■ **Supplied data**
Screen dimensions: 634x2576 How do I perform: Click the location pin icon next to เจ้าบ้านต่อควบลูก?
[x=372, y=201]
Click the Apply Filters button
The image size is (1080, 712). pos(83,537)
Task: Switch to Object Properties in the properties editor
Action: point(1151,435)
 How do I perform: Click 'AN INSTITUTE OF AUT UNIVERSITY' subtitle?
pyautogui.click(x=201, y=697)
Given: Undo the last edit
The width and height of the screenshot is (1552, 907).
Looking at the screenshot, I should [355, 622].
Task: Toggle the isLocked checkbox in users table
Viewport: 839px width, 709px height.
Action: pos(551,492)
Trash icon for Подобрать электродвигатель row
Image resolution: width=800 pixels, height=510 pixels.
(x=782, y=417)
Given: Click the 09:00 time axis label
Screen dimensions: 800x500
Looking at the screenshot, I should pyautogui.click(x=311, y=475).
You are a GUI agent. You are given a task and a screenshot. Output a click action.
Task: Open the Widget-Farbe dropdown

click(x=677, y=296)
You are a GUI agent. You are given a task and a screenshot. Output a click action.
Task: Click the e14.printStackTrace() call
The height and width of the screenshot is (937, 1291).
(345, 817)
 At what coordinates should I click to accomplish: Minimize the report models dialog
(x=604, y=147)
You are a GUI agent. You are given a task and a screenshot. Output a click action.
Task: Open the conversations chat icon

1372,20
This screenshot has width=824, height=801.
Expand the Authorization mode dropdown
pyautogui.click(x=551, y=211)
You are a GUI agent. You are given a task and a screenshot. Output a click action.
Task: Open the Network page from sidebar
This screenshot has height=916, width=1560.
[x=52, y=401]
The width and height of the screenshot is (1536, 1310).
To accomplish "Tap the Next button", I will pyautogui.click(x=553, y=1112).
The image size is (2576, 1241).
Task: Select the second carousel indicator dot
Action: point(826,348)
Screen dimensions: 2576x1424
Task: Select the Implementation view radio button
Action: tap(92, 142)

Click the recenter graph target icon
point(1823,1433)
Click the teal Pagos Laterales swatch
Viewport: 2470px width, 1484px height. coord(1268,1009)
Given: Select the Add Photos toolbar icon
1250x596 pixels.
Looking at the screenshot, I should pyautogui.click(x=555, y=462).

■ **Your objective**
Copy every one of the records above word for word, keeping each line as it appears.

■ **Task solution**
Screen dimensions: 634x2576 How do I perform: Click the location pin icon next to เจ้าบ้านต่อควบลูก?
[x=372, y=201]
Click the Apply Filters button
The image size is (1080, 712). pos(83,537)
Task: Switch to Object Properties in the properties editor
Action: point(1151,435)
 How do I perform: Click 'AN INSTITUTE OF AUT UNIVERSITY' subtitle?
pyautogui.click(x=201, y=697)
Given: Undo the last edit
The width and height of the screenshot is (1552, 907).
Looking at the screenshot, I should [355, 622].
Task: Toggle the isLocked checkbox in users table
Viewport: 839px width, 709px height.
Action: pos(551,492)
Trash icon for Подобрать электродвигатель row
Image resolution: width=800 pixels, height=510 pixels.
(x=782, y=417)
Given: Click the 09:00 time axis label
Screen dimensions: 800x500
Looking at the screenshot, I should pyautogui.click(x=311, y=475).
You are a GUI agent. You are given a task and a screenshot. Output a click action.
Task: Open the Widget-Farbe dropdown

click(x=677, y=296)
You are a GUI agent. You are given a task and a screenshot. Output a click action.
Task: Click the e14.printStackTrace() call
The height and width of the screenshot is (937, 1291).
(345, 817)
 At what coordinates should I click to accomplish: Minimize the report models dialog
(x=604, y=147)
You are a GUI agent. You are given a task and a screenshot. Output a click action.
Task: Open the conversations chat icon

1372,20
This screenshot has width=824, height=801.
Expand the Authorization mode dropdown
pyautogui.click(x=551, y=211)
You are a GUI agent. You are given a task and a screenshot. Output a click action.
Task: Open the Network page from sidebar
This screenshot has height=916, width=1560.
[x=52, y=401]
The width and height of the screenshot is (1536, 1310).
To accomplish "Tap the Next button", I will pyautogui.click(x=553, y=1112).
The image size is (2576, 1241).
Task: Select the second carousel indicator dot
Action: point(826,348)
Screen dimensions: 2576x1424
Task: Select the Implementation view radio button
Action: tap(92, 142)

Click the recenter graph target icon
point(1823,1433)
Click the teal Pagos Laterales swatch
Viewport: 2470px width, 1484px height. coord(1268,1009)
Given: Select the Add Photos toolbar icon
1250x596 pixels.
Looking at the screenshot, I should pyautogui.click(x=555, y=462).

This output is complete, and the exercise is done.